Why is wikipedia being quoted so much?
Wikipedia itself says:
Wikis, including Wikipedia and other wikis sponsored by the Wikimedia Foundation, are not regarded as reliable sources.
Intriguing question. Fundamentally, what is a source?
Definition of a source
The word “source” when citing sources on Wikipedia has three related meanings:
* the piece of work itself (the article, book);
* the creator of the work (the writer, journalist),
* and the publisher of the work (for example, Random House or Cambridge University Press).
Any of the three can affect reliability. Reliable sources may be published materials with a reliable publication process, authors who are regarded as authoritative in relation to the subject, or both. These qualifications should be demonstrable to other people.
As such, wikipedia and wikis are not reliable sources per se.
However, from the same wiki:
Many Wikipedia articles rely on scholarly material. When available, academic and peer-reviewed publications, scholarly monographs, and textbooks are usually the most reliable sources. However, some scholarly material may be outdated, in competition with alternative theories, or controversial within the relevant field. Try to cite present scholarly consensus when available, recognizing that this is often absent. Reliable non-academic sources may also be used in articles about scholarly issues, particularly material from high-quality mainstream publications. Deciding which sources are appropriate depends on context. Material should be attributed in-text where sources disagree.
Bold added by me.
There are lists of sources below the end of most wiki articles which are referred to by [numbers] in the wiki article, as sources.
Wrt wikis on the natural sciences:
Wikipedia’s science articles are not intended to provide formal instruction, but they are nonetheless an important and widely-used resource. Scientific information should be based on reliable published sources and should accurately reflect the current state of knowledge. Ideal sources for these articles include comprehensive reviews in independent, reliable published sources, such as reputable scientific journals, statements and reports from reputable expert bodies, widely recognized standard textbooks written by experts in a field, or standard handbooks and reference guides, and high-quality non-specialist publications. Although news reports are sometimes inappropriate as reliable sources for the technical aspects of scientific results or theories, they may be useful when discussing the non-technical context or impact of science topics, particularly controversial ones.
The scope of this page is limited to the natural sciences, including astronomy, biology, chemistry, geoscience, physics, and interdiscliplinary fields.
Bold added by me.
What is a resource?
e : a source of information or expertise
Of course, there are other resources online but wikipedia has established itself as an accessible open and free resource (which is subject to constant discriminate revisions and updates). This is the strength of wikipedia, notwithstanding criticisms of it’s perceived weakness in being open.
Wikipedia depend on the the “wisdom of the crowd” for the reliability and accuracy of it’s articles.

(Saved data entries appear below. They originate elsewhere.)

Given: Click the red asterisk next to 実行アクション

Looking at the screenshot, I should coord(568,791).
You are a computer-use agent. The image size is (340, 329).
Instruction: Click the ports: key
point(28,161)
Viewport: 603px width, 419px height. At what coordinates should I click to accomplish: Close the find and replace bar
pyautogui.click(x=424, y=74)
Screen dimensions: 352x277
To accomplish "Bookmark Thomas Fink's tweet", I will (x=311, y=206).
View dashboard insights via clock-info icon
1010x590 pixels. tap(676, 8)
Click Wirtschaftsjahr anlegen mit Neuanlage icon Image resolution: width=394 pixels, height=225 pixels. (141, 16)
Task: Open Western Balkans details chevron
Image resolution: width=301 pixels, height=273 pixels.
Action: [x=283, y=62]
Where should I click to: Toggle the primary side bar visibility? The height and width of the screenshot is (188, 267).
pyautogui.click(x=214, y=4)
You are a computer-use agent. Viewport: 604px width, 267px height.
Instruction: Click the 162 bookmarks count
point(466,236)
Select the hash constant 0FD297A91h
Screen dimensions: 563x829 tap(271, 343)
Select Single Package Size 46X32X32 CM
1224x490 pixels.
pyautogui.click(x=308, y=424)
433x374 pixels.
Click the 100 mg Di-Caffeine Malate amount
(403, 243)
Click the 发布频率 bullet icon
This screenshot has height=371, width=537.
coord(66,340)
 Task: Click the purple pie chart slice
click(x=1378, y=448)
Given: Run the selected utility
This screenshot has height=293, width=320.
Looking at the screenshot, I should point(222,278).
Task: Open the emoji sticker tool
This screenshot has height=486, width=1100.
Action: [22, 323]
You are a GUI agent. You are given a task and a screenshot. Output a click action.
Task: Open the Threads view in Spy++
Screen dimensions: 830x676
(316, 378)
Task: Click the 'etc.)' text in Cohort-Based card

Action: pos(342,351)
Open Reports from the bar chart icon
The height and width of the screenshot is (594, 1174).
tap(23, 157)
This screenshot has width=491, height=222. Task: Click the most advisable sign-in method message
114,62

The wisdom of the crowd is the process of taking into account the collective opinion of a group of individuals rather than a single expert to answer a question. A large group’s aggregated answers to questions involving quantity estimation, general world knowledge, and spatial reasoning has generally been found to be as good as, and often better than, the answer given by any of the individuals within the group. An intuitive and often-cited explanation for this phenomenon is that there is idiosyncratic noise associated with each individual judgment, and taking the average over a large number of responses will go some way toward canceling the effect of this noise. This process, while not new to the information age, has been pushed into the mainstream spotlight by social information sites such as Wikipedia and Yahoo! Answers, and other web resources that rely on human opinion.
In other words, there exist a “system of checks and balances” (negative and positive feedbacks) for these open systems which is the source of their strength and robustness, analogous to nature.
Also, there is the issue of copyleft instead of copyright wrt wikis.
In other words, copyleft is a general method for marking a creative work as freely available to be modified, and requiring all modified and extended versions of the program to be free as well.
This is the rationale behind why wikipedia is so often quoted.